It’s Curtains for a George Washington Mural in San Francisco. Or Paint, or Panels. Just Hide It!

The Founding Fathers often serve as a rhetorical backstop for progressives who wish to dismiss conservatives’ concerns about erasing history. Whatever happens, “nobody’s going to get rid of the Founders,” the retort usually goes. During a panel at the Aspen Ideas Festival in 2017, Harvard historian Annette Gordon-Reed, when asked whether Jefferson was next on the chopping block, confidently claimed, “You’re not going to have American history without Jefferson. . . . It’s not the Soviet Union.”

Not for lack of trying, answered the San Francisco Board of Education! A mere two years after the controversy over Confederate monuments, a mural featuring George Washington is slated to be taken down. After some students complained that the images of a dead Native American and enslaved African Americans in The Life of Washington made them feel uncomfortable, the Board was pressured into voting for its removal.

One might assume this was a fresco that glorified the treatment of Native Americans and whitewashed the history of slavery. The exact opposite, in fact. The mural was created by a Russian émigré named Victor Arnatauff, an actual Communist who painted in the social-realist style. Connecting Washington with slavery and the killing of indigenous peoples was unusual for the time; Arnatauff included these scenes as a critique of the Founding.

It’s hard to overstate how rock-stupid this controversy is. The idea that the mural “glorifies slavery, genocide, colonization, Manifest Destiny, white supremacy, oppression,” as the Board claims, is ludicrous to anyone who actually looks at it. In the scene with the dead Native American, Washington points toward a band of armed explorers in buckskin marching over the native’s corpse. He isn’t looking at the body, however: He’s facing in the other direction, conversing with other Founders over a map of North America.

It’s a powerful statement about how the Founding Fathers, in their idealism and ambition, did not focus on the bloody realities of early America. But progressives seem to think that high-schoolers aren’t intellectually capable of discussing difficult moral questions such as “Is slavery bad?” They also don’t seem to believe that young adults have the emotional bandwidth to calmly walk past depictions of violent periods in our past.

First, that thinking rules out ever honestly describing slavery in a textbook or class. Second, what happened to the sneering rejoinder of “If you don’t like it, don’t look.” I thought conservatives were the ones who panicked over controversial art.

The mural (which lies about 20 blocks from my house) wasn’t even particularly opposed by the student body. According to teachers who attended the public hearings over the mural, the majority of students were against its removal or just apathetic. But a small group of outside busybodies joined with a few students to ensure that it would be removed from the public’s sight. Once the words “racist” or “white supremacist” are attached to something, no matter how inaccurate, liberals will not risk their reputation by defending it.

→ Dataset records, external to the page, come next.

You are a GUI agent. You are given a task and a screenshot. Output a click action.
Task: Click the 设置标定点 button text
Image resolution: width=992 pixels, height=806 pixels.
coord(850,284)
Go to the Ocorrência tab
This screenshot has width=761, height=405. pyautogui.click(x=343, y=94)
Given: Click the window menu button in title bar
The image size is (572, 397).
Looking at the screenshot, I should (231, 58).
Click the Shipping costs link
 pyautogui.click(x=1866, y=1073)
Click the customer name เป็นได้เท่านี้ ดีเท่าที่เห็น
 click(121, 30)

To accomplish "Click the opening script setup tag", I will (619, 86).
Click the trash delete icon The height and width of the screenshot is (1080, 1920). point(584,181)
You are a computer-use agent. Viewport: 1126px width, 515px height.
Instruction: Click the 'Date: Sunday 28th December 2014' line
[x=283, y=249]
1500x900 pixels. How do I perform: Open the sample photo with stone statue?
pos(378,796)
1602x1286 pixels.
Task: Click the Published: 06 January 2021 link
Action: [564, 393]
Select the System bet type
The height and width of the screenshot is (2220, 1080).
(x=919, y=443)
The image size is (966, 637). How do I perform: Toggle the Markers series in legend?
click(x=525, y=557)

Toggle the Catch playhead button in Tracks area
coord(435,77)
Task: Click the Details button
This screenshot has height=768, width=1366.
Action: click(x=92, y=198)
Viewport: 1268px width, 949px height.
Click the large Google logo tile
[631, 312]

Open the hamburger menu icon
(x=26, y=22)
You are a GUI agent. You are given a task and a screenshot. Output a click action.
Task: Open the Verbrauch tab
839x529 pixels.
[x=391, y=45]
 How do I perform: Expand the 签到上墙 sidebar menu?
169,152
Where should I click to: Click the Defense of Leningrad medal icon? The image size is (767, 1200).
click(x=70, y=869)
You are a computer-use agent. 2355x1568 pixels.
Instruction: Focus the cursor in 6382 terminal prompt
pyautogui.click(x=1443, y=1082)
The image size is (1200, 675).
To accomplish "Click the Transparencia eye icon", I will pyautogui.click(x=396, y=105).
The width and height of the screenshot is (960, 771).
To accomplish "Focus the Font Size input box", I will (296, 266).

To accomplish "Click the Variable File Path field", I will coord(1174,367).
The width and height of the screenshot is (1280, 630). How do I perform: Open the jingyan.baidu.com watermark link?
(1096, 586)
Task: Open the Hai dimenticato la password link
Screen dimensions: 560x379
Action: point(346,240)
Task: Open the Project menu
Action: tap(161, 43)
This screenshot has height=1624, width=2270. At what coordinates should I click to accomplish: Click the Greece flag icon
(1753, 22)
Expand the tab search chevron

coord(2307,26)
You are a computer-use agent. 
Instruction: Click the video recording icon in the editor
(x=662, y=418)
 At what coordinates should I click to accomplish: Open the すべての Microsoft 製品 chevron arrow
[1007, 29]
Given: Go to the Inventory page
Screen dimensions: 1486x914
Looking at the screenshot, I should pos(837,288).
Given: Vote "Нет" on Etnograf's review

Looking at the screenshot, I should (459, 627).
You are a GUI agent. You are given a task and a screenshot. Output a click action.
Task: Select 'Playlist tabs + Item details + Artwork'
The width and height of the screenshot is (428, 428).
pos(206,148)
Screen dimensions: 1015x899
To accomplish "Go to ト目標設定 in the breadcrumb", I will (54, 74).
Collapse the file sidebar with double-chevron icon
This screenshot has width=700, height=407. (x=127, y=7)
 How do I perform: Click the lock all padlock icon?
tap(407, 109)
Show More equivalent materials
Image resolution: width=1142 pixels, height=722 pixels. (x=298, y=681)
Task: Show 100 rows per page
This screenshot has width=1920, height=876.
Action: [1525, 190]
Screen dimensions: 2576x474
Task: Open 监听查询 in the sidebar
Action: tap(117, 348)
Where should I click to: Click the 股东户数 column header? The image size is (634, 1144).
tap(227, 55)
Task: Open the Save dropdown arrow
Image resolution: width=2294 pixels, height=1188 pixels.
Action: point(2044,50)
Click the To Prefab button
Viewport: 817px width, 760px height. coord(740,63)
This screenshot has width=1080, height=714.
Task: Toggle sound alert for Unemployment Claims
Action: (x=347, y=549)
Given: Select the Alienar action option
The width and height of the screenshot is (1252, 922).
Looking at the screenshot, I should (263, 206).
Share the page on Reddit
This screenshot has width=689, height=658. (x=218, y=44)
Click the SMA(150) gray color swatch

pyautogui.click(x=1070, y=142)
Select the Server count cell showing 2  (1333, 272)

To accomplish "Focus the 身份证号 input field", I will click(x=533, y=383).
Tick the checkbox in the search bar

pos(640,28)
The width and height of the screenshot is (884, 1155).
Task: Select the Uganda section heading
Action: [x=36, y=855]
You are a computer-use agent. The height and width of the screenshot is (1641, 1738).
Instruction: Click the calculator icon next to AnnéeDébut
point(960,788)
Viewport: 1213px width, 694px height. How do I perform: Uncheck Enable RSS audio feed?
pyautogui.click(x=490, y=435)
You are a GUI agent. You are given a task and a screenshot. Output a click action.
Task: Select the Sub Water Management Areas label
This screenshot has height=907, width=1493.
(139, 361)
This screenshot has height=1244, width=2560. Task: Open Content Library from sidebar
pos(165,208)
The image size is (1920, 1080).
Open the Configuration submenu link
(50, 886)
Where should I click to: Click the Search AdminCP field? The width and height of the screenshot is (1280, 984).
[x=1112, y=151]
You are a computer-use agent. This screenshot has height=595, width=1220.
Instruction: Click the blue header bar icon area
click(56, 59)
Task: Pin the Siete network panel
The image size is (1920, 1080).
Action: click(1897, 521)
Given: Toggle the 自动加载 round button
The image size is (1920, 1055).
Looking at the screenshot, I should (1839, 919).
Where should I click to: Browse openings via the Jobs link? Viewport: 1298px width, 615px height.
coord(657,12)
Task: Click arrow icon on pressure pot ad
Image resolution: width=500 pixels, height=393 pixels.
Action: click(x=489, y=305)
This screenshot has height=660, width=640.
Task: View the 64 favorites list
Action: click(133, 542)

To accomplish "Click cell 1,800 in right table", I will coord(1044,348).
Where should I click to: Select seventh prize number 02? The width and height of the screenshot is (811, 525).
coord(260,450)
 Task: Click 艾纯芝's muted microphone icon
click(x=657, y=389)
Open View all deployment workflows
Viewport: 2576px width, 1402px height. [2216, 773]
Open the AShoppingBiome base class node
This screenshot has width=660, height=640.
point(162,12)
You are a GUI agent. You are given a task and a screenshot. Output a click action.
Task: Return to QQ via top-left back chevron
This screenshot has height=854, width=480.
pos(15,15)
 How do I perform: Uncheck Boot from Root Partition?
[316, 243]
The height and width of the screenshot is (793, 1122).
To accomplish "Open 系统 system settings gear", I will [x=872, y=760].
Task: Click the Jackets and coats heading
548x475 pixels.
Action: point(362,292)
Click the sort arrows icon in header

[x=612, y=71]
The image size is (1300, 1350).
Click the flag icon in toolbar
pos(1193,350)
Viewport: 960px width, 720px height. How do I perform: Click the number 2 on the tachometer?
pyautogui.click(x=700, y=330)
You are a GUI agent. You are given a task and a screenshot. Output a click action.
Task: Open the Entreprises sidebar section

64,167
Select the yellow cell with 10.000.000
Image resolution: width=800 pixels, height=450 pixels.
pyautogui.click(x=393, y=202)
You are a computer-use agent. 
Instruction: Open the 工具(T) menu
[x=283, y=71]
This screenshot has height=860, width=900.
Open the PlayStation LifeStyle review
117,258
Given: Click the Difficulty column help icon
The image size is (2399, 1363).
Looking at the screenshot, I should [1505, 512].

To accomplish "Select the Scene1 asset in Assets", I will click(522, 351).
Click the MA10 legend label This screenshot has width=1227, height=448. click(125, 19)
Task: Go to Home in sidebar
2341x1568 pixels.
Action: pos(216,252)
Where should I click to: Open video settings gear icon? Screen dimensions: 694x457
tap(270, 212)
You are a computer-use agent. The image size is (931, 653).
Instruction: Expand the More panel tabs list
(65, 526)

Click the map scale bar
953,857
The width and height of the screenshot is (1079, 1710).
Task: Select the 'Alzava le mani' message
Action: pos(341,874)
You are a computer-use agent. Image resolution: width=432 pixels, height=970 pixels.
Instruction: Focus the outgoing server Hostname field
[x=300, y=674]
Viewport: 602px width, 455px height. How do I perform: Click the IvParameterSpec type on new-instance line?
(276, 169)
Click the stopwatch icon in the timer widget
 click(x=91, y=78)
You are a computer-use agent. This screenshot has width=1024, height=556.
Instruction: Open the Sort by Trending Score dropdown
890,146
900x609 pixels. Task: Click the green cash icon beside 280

And don’t take any comfort from the fact that the mural’s opponents say they are not condemning Washington per se, just the depictions of slavery and violence. Matt Haney, the former Board president and now a city supervisor, has floated the idea of renaming any school named after a slaveholder such as Washington.

In the progressive narrative of American culture, the Left is supposed to be on the side of enlightenment through education and free thought. Favorite progressive rituals include celebrating “Banned Books Day” and mocking states that omit evolution and that paper over slavery in their textbooks.

But literally putting George Washington behind curtains? That’s just practicing your “values.”

Oh, and the kicker? The board now has three options it will vote on: covering the mural with curtains, painting it over, or placing acoustic panels over it, with respective costs of $375,000, $600,000, or $875,000.

In a school district facing a severe shortage of teachers, those funds could pay the salaries of around 14 first-year teachers. I suppose, however, that the Board has other priorities.